BEGIN Given records

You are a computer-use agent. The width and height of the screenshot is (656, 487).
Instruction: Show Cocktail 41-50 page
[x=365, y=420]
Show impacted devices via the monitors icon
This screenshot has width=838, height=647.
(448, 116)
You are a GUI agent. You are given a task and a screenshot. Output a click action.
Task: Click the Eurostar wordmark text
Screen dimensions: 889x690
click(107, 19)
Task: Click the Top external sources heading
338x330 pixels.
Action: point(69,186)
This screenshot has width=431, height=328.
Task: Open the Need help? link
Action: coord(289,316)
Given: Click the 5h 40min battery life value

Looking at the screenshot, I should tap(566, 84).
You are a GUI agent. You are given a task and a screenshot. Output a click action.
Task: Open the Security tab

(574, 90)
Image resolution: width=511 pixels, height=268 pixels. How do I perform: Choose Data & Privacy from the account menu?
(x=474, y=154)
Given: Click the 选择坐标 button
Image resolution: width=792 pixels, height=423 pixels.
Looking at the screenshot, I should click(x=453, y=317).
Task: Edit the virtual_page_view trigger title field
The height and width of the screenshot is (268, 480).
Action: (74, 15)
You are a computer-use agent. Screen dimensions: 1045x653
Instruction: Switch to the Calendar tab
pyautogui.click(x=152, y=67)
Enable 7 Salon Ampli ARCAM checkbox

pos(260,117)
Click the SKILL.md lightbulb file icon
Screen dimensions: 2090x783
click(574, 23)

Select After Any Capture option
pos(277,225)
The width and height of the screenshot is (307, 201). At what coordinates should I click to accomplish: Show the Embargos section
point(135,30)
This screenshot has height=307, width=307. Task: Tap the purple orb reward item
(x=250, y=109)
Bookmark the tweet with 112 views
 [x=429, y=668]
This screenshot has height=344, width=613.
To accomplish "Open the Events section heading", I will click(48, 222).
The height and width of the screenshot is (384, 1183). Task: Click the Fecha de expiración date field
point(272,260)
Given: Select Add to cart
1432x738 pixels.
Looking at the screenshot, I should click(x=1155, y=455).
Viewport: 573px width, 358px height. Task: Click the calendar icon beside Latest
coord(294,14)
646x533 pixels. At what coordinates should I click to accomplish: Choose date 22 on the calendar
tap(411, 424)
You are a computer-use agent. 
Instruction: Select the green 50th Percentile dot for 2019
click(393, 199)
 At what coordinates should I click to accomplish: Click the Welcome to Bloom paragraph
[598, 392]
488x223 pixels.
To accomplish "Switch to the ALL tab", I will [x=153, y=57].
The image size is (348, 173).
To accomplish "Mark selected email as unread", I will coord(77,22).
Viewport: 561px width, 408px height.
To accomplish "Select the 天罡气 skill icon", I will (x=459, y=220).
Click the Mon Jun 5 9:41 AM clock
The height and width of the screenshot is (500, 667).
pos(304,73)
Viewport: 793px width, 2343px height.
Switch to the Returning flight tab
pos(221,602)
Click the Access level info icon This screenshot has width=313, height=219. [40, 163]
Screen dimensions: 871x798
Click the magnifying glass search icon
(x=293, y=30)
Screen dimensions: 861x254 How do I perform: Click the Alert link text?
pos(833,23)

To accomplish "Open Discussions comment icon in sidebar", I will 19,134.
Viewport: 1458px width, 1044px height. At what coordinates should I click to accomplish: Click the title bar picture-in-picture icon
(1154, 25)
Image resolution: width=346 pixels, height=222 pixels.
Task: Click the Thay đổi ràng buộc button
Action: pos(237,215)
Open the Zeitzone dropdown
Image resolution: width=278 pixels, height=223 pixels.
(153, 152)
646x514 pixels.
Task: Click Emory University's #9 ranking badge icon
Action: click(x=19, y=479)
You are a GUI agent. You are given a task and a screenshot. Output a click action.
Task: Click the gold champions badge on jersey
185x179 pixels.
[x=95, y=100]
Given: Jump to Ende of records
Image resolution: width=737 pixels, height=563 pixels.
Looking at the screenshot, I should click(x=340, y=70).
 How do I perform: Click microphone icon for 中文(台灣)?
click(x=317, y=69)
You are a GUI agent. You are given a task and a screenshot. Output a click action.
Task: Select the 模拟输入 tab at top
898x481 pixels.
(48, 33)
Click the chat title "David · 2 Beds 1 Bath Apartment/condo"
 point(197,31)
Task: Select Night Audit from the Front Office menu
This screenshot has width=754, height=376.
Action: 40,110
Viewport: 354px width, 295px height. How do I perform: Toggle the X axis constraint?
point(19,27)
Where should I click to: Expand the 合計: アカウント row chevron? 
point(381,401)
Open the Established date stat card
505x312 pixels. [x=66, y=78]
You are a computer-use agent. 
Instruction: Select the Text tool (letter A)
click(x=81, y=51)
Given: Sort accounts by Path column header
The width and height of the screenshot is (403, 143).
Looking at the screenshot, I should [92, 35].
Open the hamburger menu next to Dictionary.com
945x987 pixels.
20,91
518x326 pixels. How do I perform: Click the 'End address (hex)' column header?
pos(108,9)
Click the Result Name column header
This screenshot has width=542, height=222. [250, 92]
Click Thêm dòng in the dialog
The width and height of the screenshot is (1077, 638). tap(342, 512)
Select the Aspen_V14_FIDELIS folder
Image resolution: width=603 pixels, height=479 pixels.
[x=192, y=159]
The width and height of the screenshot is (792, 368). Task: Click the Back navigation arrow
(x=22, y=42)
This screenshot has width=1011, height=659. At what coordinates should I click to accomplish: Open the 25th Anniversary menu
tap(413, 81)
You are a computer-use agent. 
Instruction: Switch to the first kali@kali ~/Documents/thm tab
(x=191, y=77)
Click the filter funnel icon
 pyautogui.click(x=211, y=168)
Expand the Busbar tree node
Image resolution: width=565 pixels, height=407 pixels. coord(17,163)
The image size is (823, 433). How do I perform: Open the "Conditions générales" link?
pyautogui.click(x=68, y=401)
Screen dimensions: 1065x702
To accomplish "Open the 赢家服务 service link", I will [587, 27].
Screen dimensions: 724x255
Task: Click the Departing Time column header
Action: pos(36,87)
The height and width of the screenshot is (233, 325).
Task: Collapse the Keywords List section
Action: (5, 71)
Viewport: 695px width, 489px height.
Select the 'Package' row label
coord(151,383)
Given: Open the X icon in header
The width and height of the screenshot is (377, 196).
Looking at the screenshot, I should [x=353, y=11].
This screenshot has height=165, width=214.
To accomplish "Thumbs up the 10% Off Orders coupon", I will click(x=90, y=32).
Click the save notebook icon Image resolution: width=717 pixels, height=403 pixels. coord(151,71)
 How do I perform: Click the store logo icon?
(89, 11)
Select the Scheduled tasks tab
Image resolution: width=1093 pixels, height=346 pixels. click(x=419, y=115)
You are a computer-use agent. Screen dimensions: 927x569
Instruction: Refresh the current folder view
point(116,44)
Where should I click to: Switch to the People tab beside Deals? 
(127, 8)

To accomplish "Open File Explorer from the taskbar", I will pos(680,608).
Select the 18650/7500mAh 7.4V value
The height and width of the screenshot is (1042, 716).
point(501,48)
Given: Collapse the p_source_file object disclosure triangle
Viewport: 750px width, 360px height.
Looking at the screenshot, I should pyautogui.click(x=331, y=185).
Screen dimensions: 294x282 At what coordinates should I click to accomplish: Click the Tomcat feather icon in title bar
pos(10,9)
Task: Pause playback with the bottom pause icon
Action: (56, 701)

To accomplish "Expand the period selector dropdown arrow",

END Given records

Check each line of the records for the word "dropdown" and extract those that contain it.

[Reply to the task]
Open the Zeitzone dropdown
To accomplish "Expand the period selector dropdown arrow",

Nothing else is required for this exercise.